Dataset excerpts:
===
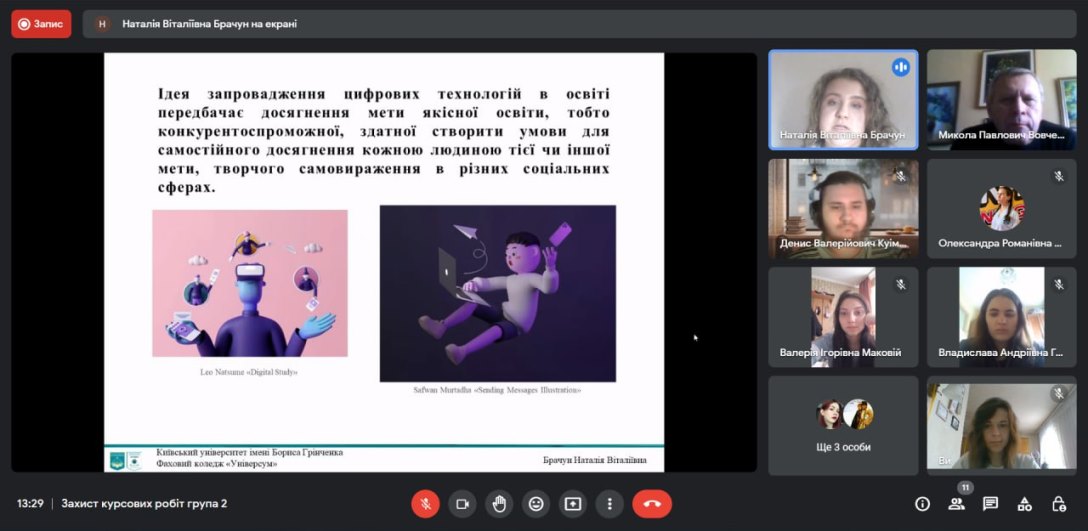Screen dimensions: 1088x531
Task: Raise your hand in the meeting
Action: click(x=499, y=504)
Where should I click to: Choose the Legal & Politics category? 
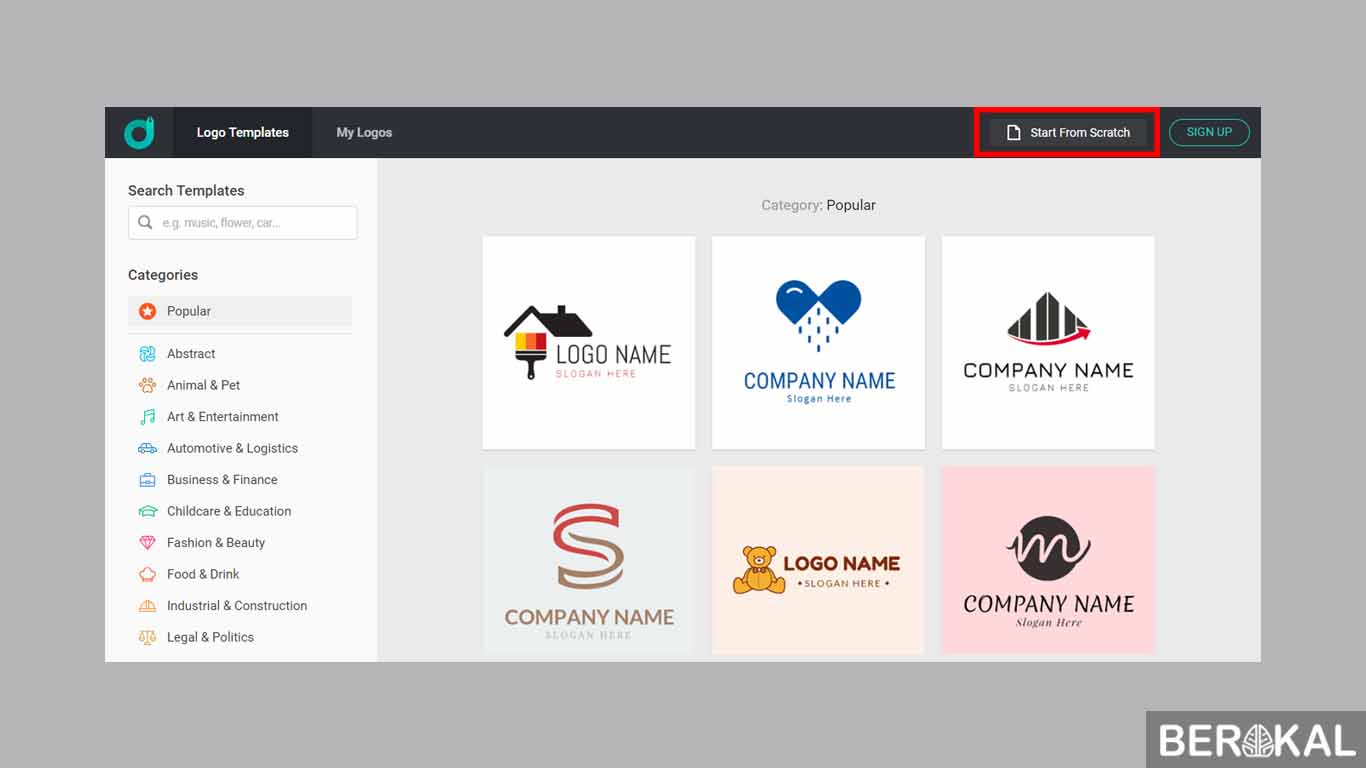[210, 637]
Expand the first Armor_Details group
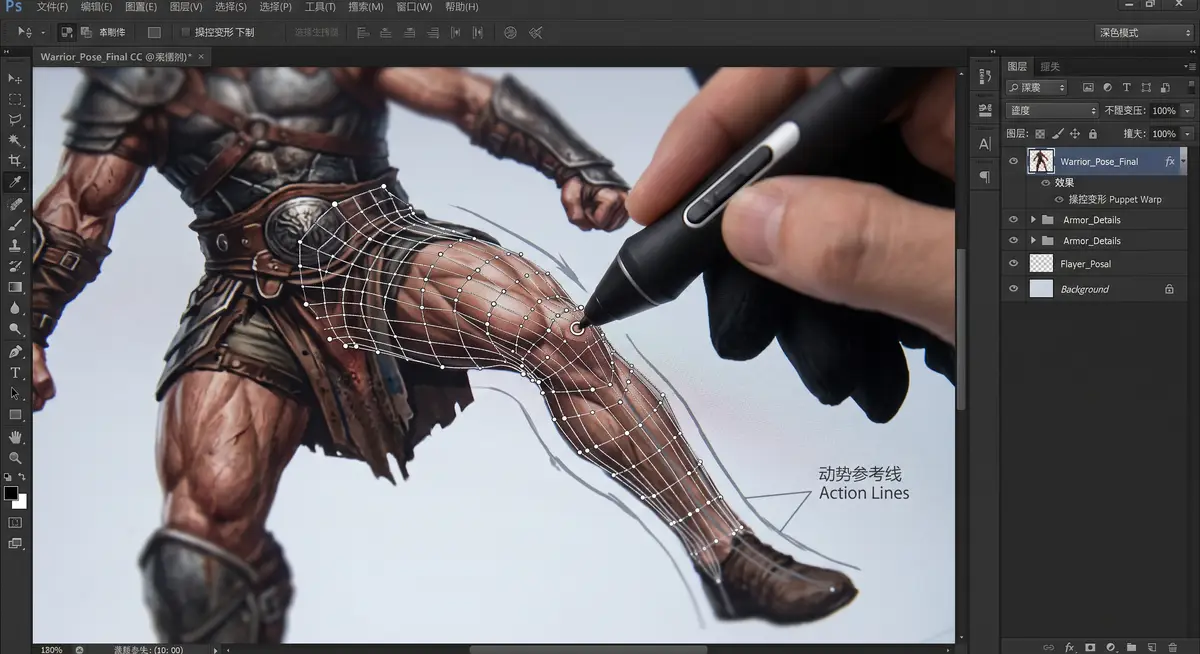 (x=1033, y=219)
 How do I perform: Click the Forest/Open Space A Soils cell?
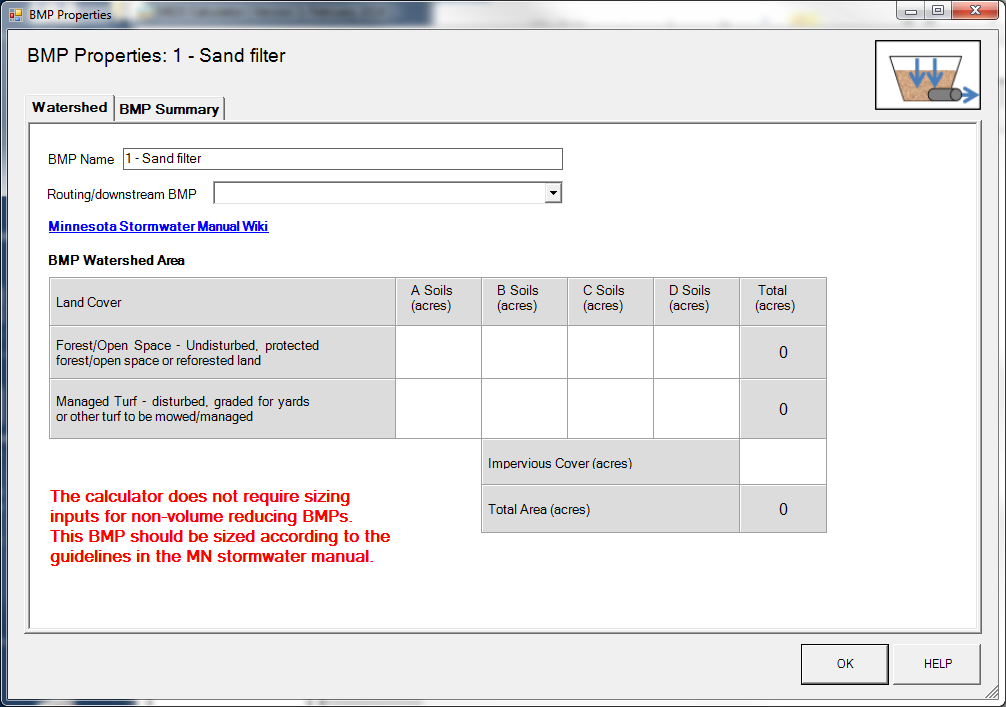click(x=437, y=352)
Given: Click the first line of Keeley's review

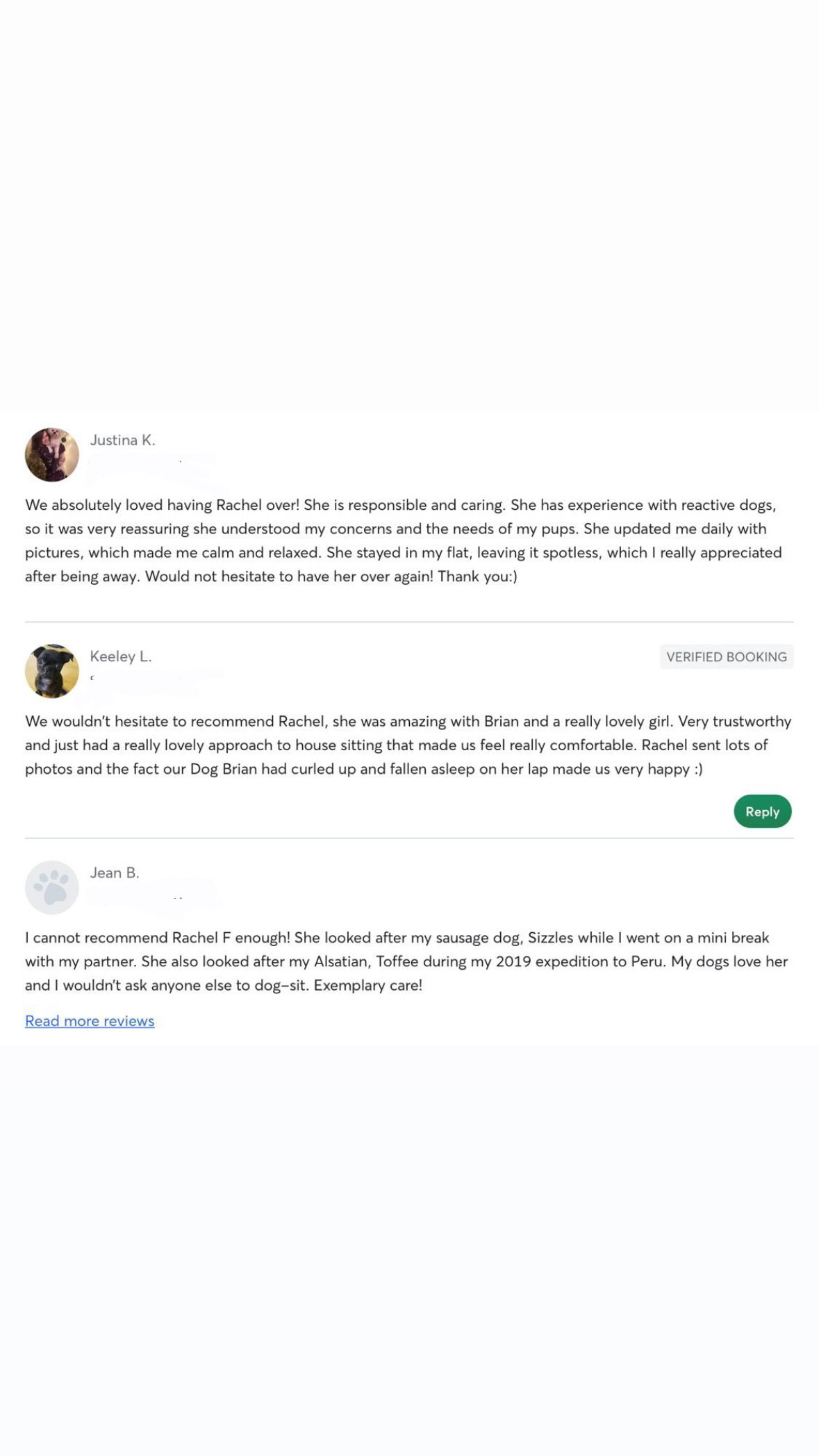Looking at the screenshot, I should (408, 721).
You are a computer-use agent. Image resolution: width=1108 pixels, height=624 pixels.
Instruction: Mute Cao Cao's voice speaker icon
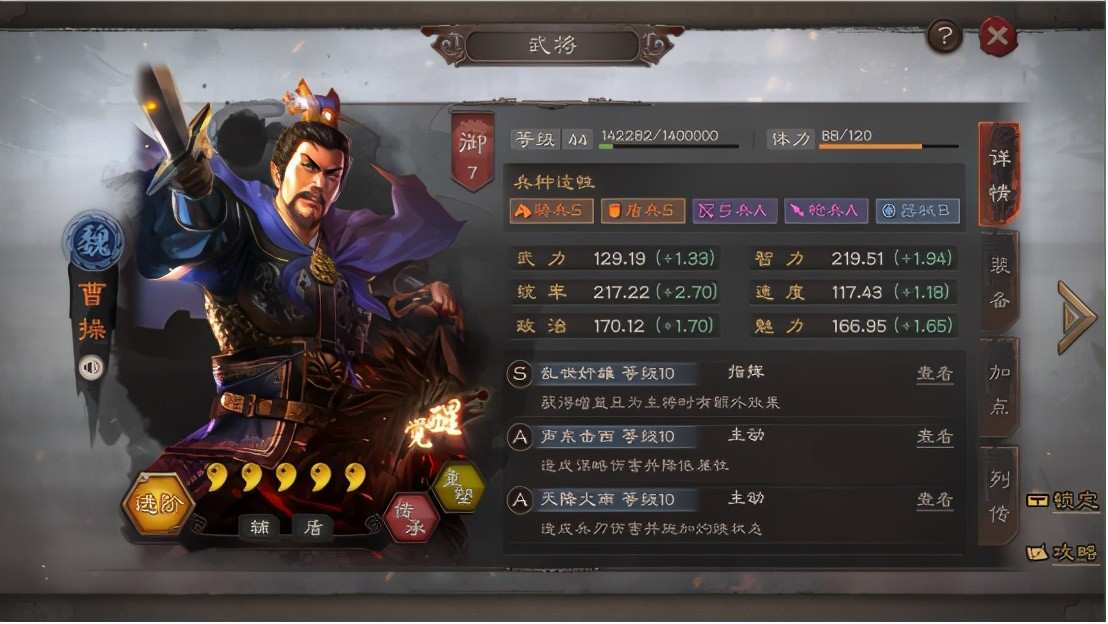90,367
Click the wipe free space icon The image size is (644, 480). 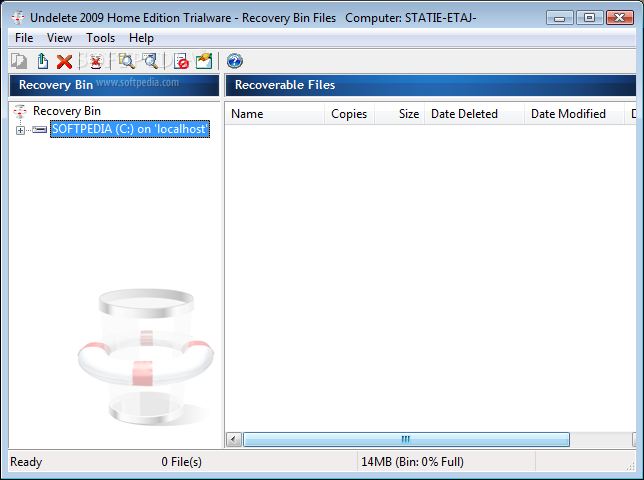point(204,62)
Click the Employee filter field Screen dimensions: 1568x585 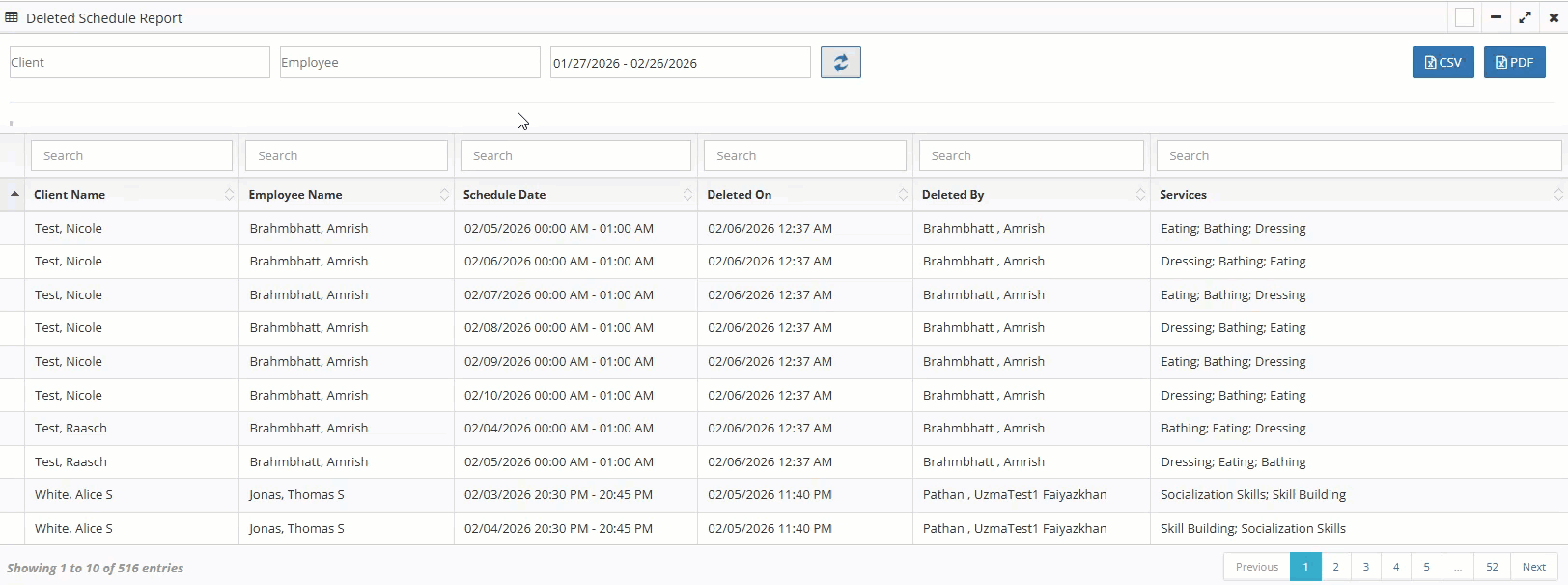(409, 63)
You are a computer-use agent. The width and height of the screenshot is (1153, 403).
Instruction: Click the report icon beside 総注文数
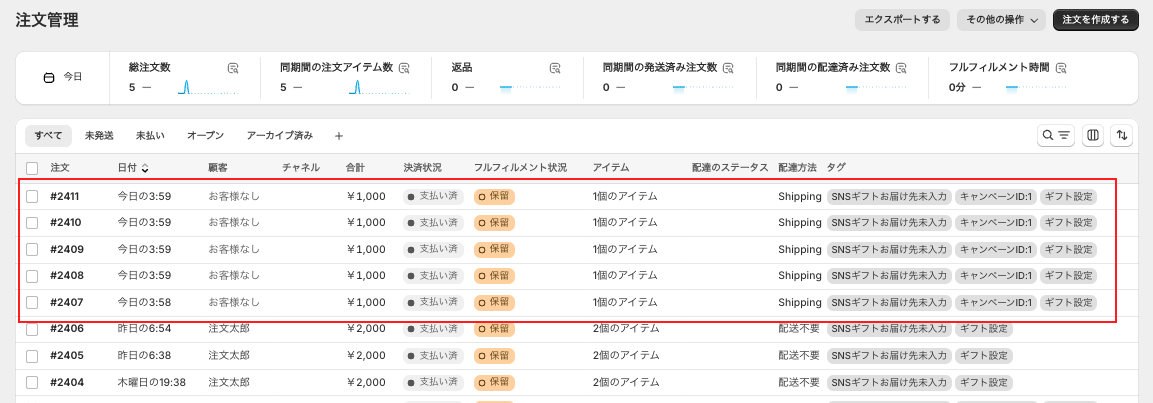click(x=233, y=68)

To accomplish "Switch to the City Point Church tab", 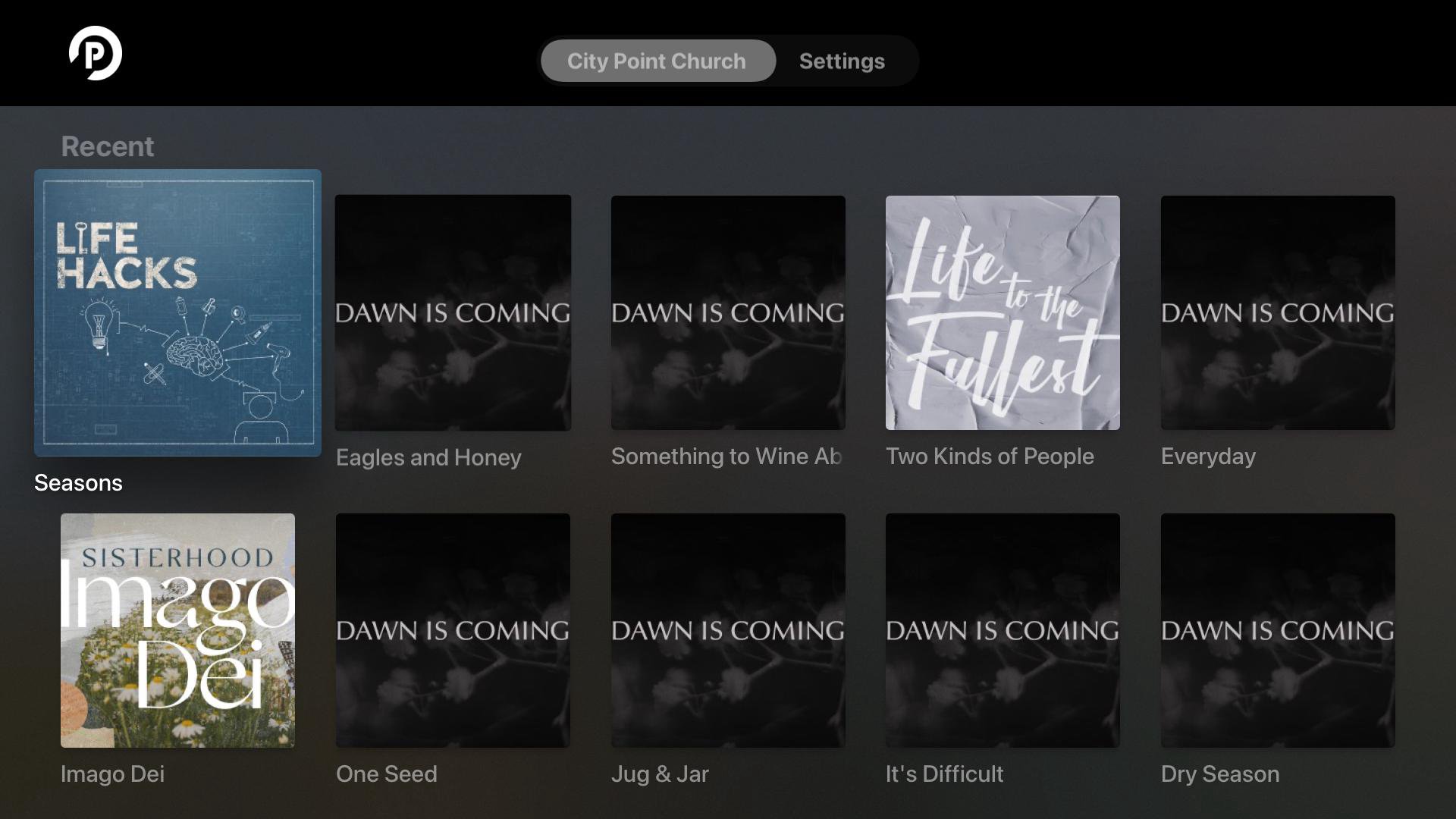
===
• [YOUR ASSIGNMENT]: Copy only the lines running from the one that holds "Instruction: Click the" through the last line of the data, and include both of those lines. Do not copy any pictures.

• [WRITTEN ANSWER]:
Instruction: Click the report icon beside 総注文数
click(x=233, y=68)

To accomplish "Switch to the City Point Church tab", 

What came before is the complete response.